→ Try it
Within the entries below, find the portion that opens with the line containing "Videos (965, 56)" and closes with the line containing "Home (580, 56)". Retype that portion exactly and only.
********
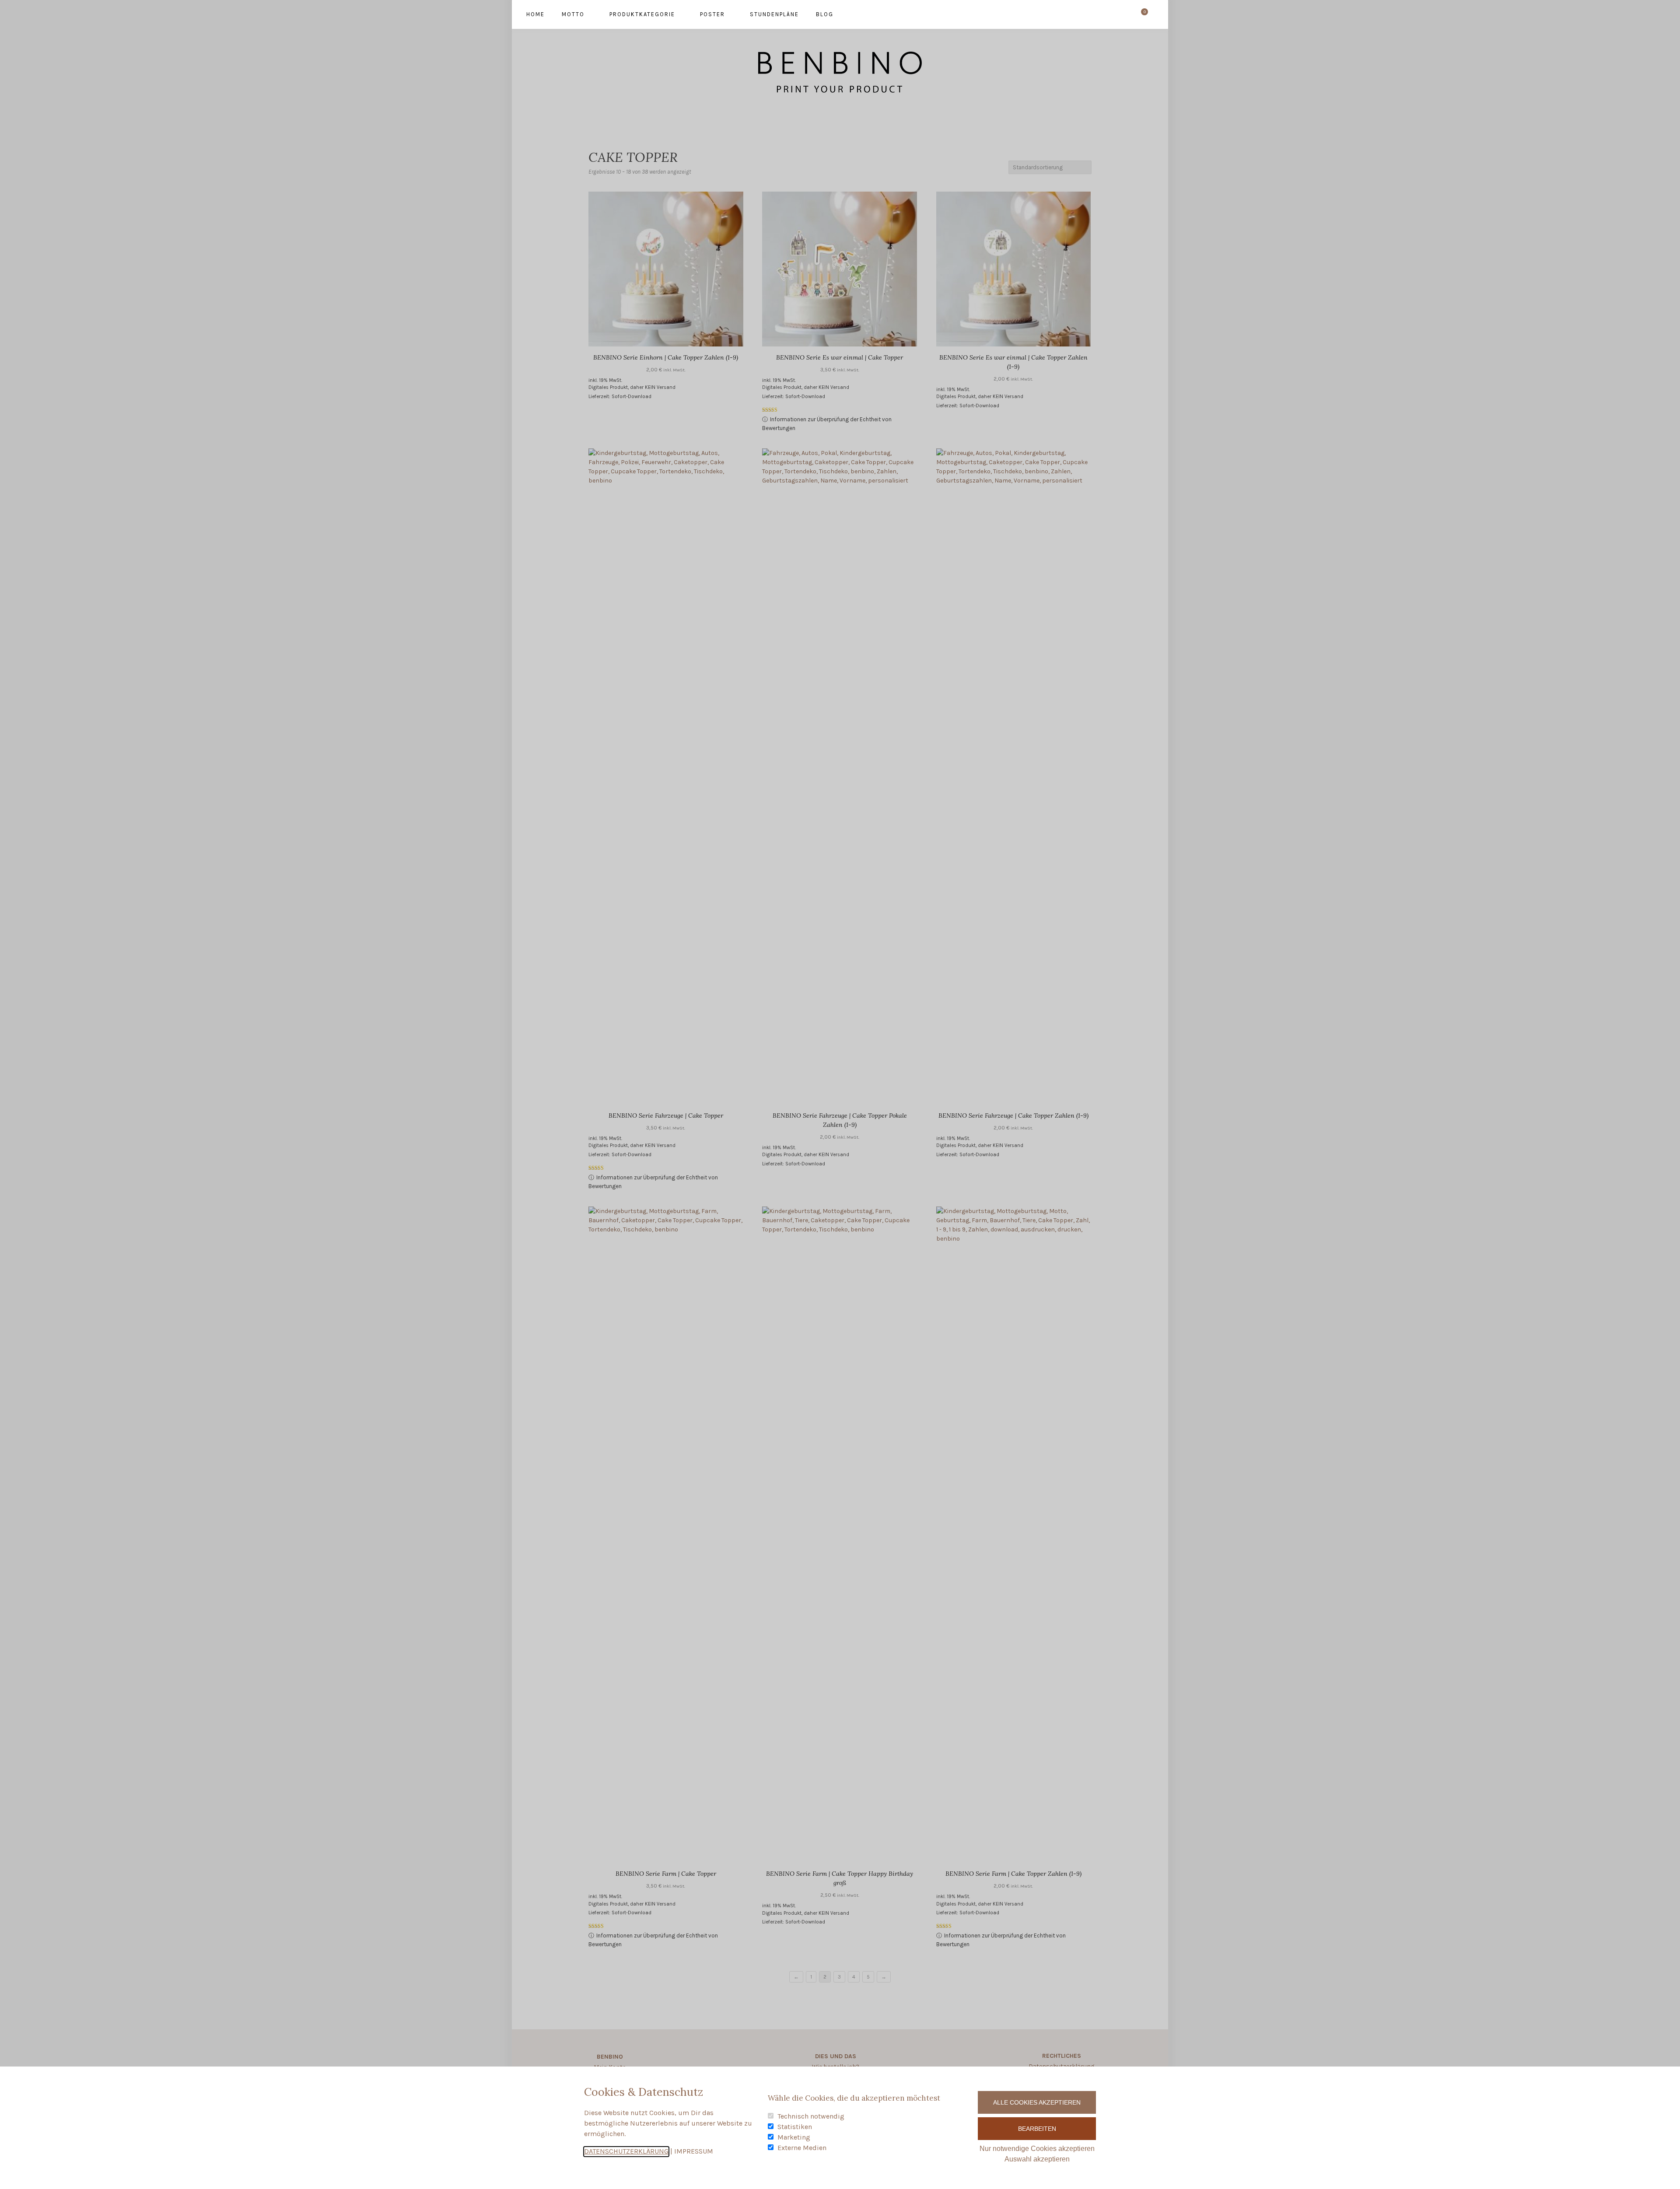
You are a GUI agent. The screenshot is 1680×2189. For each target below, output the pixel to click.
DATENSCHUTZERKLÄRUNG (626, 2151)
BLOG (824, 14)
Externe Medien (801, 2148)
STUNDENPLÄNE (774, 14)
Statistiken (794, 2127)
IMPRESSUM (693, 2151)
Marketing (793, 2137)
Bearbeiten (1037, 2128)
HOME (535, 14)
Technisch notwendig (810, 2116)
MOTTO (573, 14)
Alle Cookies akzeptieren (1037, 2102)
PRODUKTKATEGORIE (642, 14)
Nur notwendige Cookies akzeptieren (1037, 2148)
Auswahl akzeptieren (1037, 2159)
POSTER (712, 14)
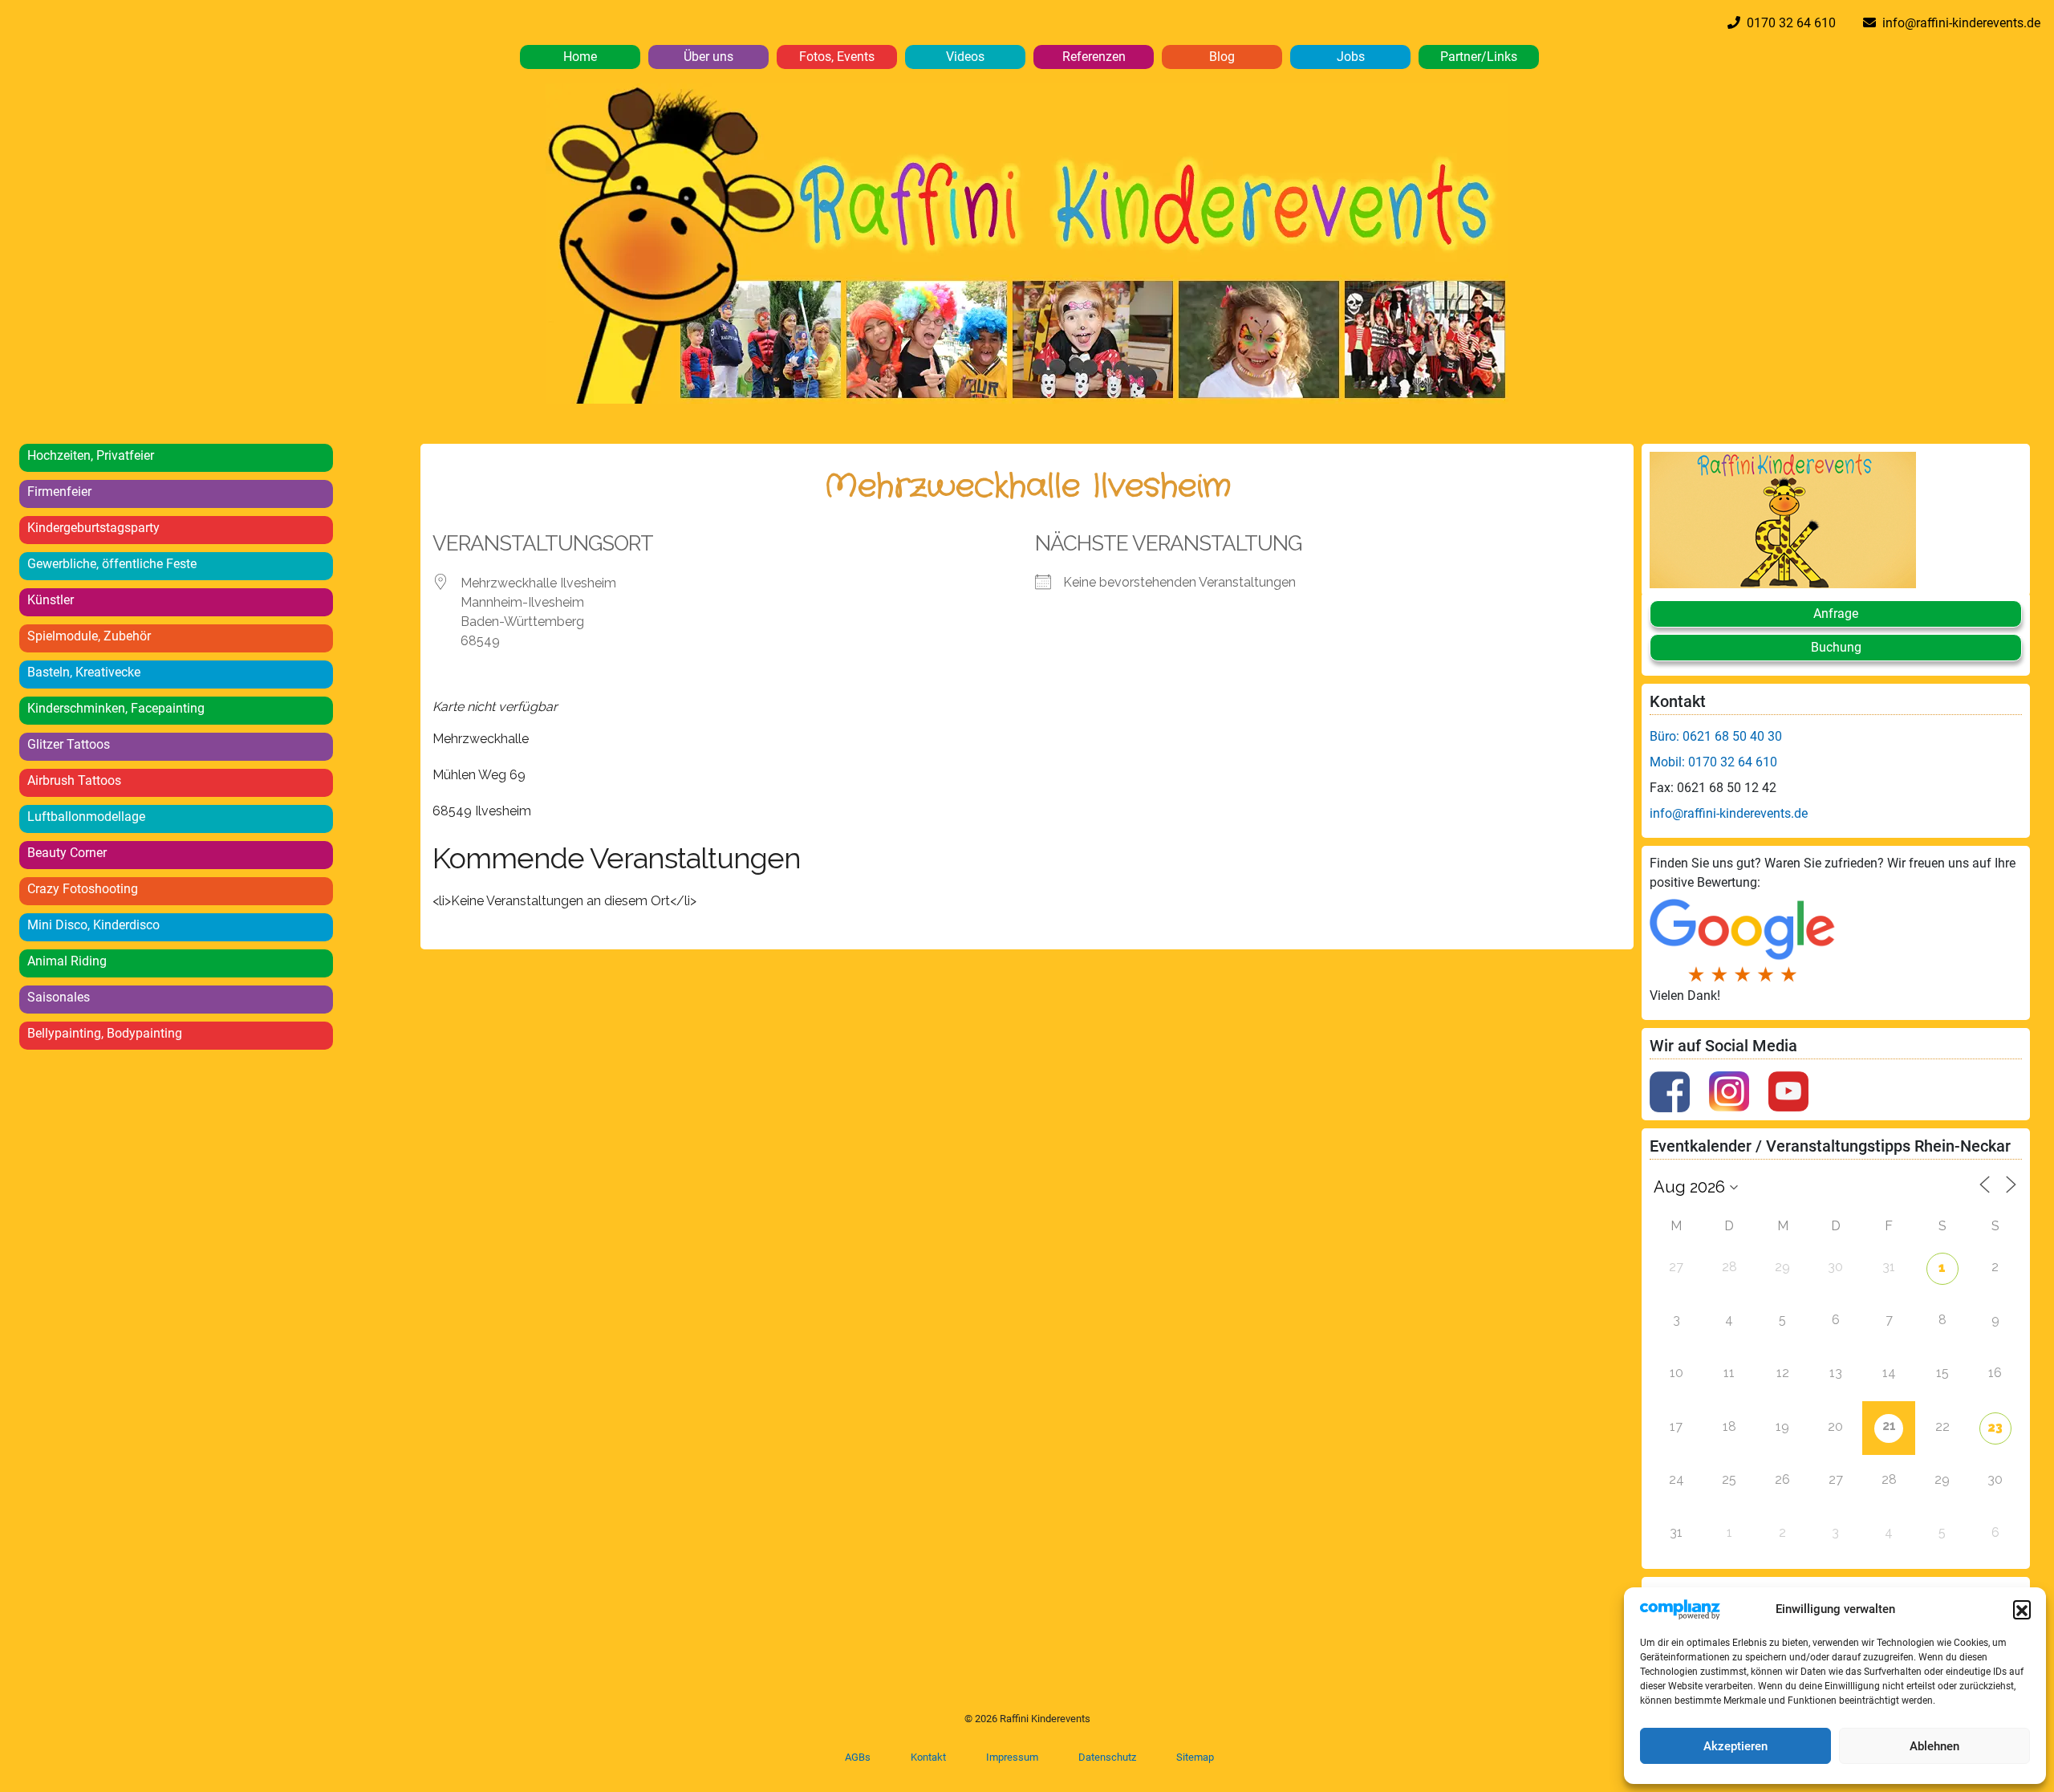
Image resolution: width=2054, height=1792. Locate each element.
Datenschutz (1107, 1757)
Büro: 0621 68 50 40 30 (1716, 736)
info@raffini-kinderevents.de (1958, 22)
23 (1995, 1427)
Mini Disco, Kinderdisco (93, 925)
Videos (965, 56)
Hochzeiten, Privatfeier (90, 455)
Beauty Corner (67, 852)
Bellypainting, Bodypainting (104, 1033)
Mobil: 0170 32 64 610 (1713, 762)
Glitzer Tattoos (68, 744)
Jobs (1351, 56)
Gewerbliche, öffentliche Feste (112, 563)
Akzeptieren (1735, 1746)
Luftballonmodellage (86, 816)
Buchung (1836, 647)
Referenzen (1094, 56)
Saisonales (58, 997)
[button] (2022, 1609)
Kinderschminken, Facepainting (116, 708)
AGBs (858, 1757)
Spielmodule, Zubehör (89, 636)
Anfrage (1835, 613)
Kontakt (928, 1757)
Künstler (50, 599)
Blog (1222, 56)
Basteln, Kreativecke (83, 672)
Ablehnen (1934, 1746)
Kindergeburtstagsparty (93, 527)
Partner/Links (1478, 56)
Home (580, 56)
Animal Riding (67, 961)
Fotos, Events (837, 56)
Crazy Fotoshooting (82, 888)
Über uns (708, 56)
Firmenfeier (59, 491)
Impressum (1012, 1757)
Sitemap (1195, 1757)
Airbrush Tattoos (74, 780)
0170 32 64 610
********
→ Task solution
Videos (965, 56)
Hochzeiten, Privatfeier (90, 455)
Beauty Corner (67, 852)
Bellypainting, Bodypainting (104, 1033)
Mobil: 0170 32 64 610 (1713, 762)
Glitzer Tattoos (68, 744)
Jobs (1351, 56)
Gewerbliche, öffentliche Feste (112, 563)
Akzeptieren (1735, 1746)
Luftballonmodellage (86, 816)
Buchung (1836, 647)
Referenzen (1094, 56)
Saisonales (58, 997)
[button] (2022, 1609)
Kinderschminken, Facepainting (116, 708)
AGBs (858, 1757)
Spielmodule, Zubehör (89, 636)
Anfrage (1835, 613)
Kontakt (928, 1757)
Künstler (50, 599)
Blog (1222, 56)
Basteln, Kreativecke (83, 672)
Ablehnen (1934, 1746)
Kindergeburtstagsparty (93, 527)
Partner/Links (1478, 56)
Home (580, 56)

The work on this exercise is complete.